I have two tech funds that have dropped 72% since I bought them. Should I hold on or am I beating a dead horse?

QUESTION: I have two technology funds with $12,000 invested. Combined, they are down about 72%. I feel I should just hold on to them, since they are so low. Am I beating a dead horse?

ANSWER: If we knew for certain the answer to these questions our staff would be retired somewhere in the Caribbean rather than sweating it out in Manhattan. But deciding whether or not to bail out of a mutual fund should indeed be an analytical decision, rather than an emotional one. Here are the things you need to consider.

"The first thing we tell investors to do is to avoid the tendency to sell at a terrific loss if you don't have to," says Michelle Smith, managing director of the Mutual Fund Education Alliance, or MFEA. Selling, after all, locks in your loss, while the only loss you have right now is on paper. With a bit of patience, your fund could very well turn around and give you the gains you hoped for.

If you're satisfied with the overall asset allocation and risk level of your portfolio, you nonetheless need to regularly review your fund picks — especially when one starts to perform poorly, says Norman Boone, certified financial planner and president of San Francisco-based Boone Financial Advisors. "Assuming you bought the fund for good reasons, (ask yourself) have those reasons changed?" suggests Boone. Things to examine include whether there's a new manager at the helm or whether the investment style has shifted. You should also check to see if the fees have increased dramatically.

No matter what, you need to keep performance in perspective. Remember, you should judge a fund's performance over several time periods compared to its peers — not the broader market. That means you should judge a tech fund against the performance of the average tech fund, as well as its appropriate index, which usually is the Nasdaq.

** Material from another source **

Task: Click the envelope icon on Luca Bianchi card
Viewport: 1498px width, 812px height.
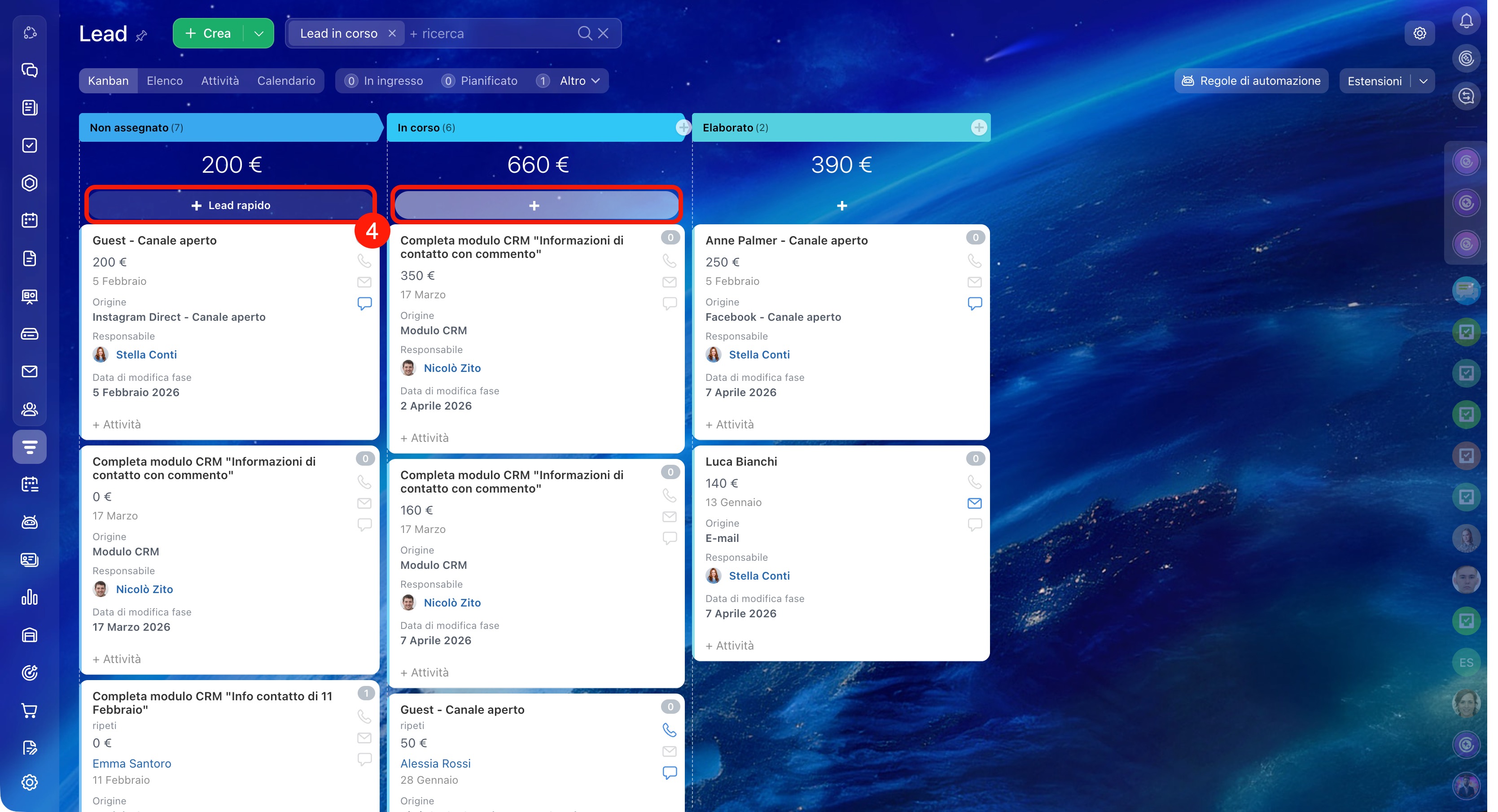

Assuming both of your tech funds are running with the pack and "you believe in technology for the future, it can still be a sensible investment for you," says Peter Di Teresa, senior analyst at fund-tracking firm Morningstar. But this may be a reminder to you that you may not want to commit too much of your portfolio to a specific sector, he warns.

You should also consider your possible sale from a tax perspective. Remember, the sale of mutual-fund shares is a taxable event. At times, selling at a loss can give you a nice tax break if you are looking to offset some capital gains. What you don't want, obviously, is to "get out at a loss — or a small gain — and end up paying more to Uncle Sam," warns Ramy Shaalan, senior fund analyst at fund tracker Wiesenberger. (For more on how you could still have a tax liability when selling at a loss, see our previous Fund FAQ.) And often there are other costs to consider, like redemption fees and back-end loads that "kick you on the way out the door," says the MFEA's Smith.

Finally, if you decide you need to redeem because you can't take it anymore, Morningstar's Di Teresa says you should be confident that you'll never buy that fund — or a similar fund — in the future, because it's just another form of buying high and selling low. If you sell your tech fund now because it's tanking, you don't want to purchase it when tech funds come back — and are more expensive. "They say people tend not to remember pain," he says. "In this case, you need to remember it."

One idea is to keep an investment journal, jotting down the reasons for buying a fund, including its role in your portfolio. This can help you down the line, especially if you end up questioning your actions. Says Di Teresa: "If your notes consist of, 'This fund made a ton of money last year,' you're buying for the wrong reason."